14. In the funeral parlor, Karl Ove notices a box of Kleenex, and it makes him think of all the other families who have been right in his exact place, grieving just as he has: "you visualized all the bereaved relatives who had come here and wept in the course of the day and you realized that your grief was not unique." Why do you think we want to feel as though our grief is unique when we have suffered a serious loss? And how does this realization fit into Knausgaard's larger points about the experience of reality in modern life as something false and flattened by images?

15. As they're cleaning their grandmother's house in the aftermath of their father's death, Karl Ove and Yngve both fall prey to the fantasy that their father is actually still alive. The idea induces a terror in Karl Ove, who imagines his father will walk through the door at any moment. How does his father's death and the responsibilities it necessitates bring back the relationships of childhood? How does Karl Ove regress back to childhood behaviors, feelings, and memories? Do you think he manages to overcome them in the act of cleaning up after his father's mess?

16. Knausgaard spends a lot of time detailing the very difficult house cleaning involved in bringing his father's death to a conclusion. In what ways might this work be freeing or liberating?

17. Knausgaard describes a poet named Olav H. Hauge whom he interviewed as a teen: he explains Hauge's incredible sensitivity by saying that "he was more than eighty years old, but nothing in him had died or calcified, which actually makes life far too painful to live, that's what I think now." Do you think having parts of you "die" or "calcify" is necessary to living without debilitating emotional pain? Is Karl Ove "calcifying" as he cleans his grandmother's home?

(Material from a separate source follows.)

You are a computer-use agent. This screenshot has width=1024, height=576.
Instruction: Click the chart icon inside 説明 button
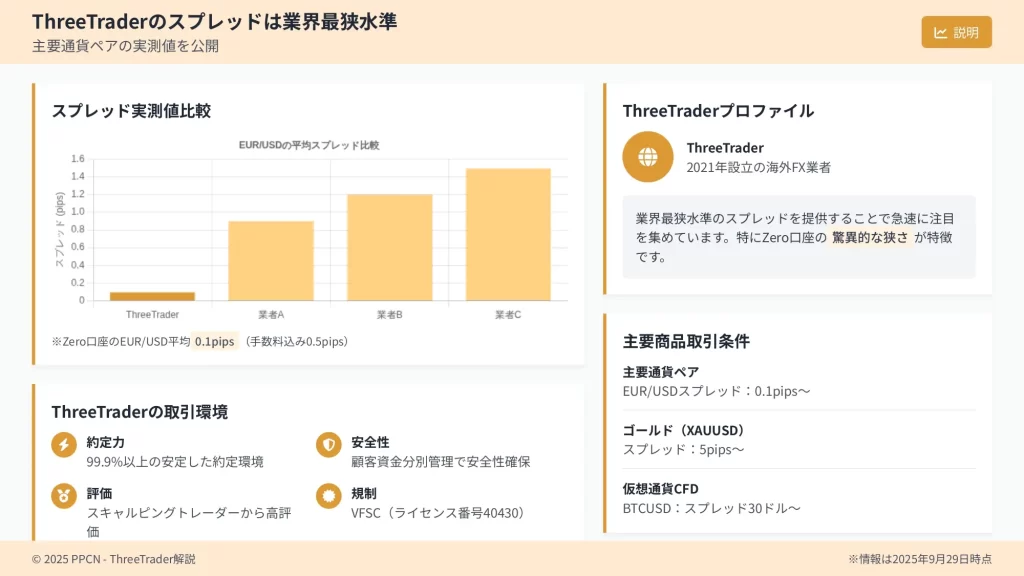click(940, 32)
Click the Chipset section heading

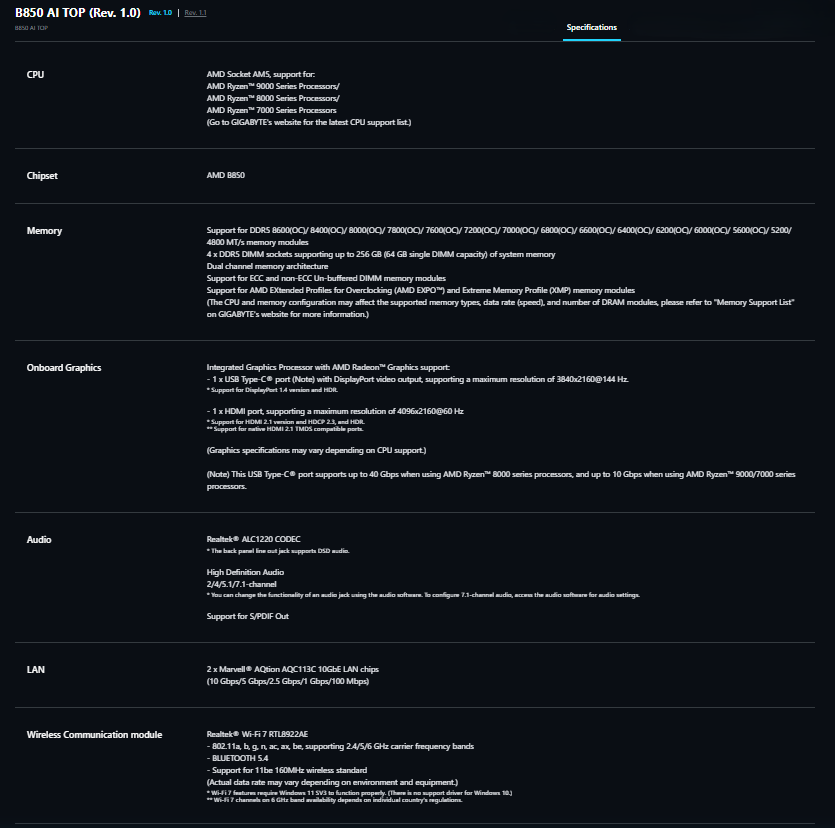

18. Knausgaard explains that the first time he really felt like a writer was when he wrote something about his father that made himself cry. It's clear that his father's approval played an important role in his decision to become a writer. What do you think Knausgaard thinks about his father deep down? Do you think his father is portrayed sympathetically in My Struggle? Fairly?

19. In Book 1, Knausgaard reveals lots of very personal details, not just about himself but also about his family. The book was quite controversial when it was published in Norway, and many of Knausgaard's family and friends were angered by what he revealed in the book. Do you think Knausgaard had a right to tell his story as he wanted to? Do we all have a right to tell our life stories, for our own sake? Should he have hidden things out of respect for those close to him?

20. Officially, Knausgaard refers to My Struggle as a novel, although it obviously follows his life to the greatest extent possible. And, in fact, before writing My Struggle, Knausgaard wrote two well-received novels. In which parts of the book do you feel like Knausgaard is relying most on his talents as a novelist? How do you feel that a novelist's storytelling ability would be useful in writing a memoir? To what extent do you think that any attempt to tell a life story is like writing a novel?

21. What are your feelings about Knausgaard and this project at the end of Book 1? Do you feel like you're willing to commit to staying with this man's life through more volumes of My Struggle? Do you feel like this was appropriate material to cover in Book 1, and what do you expect to hear about in Book 2?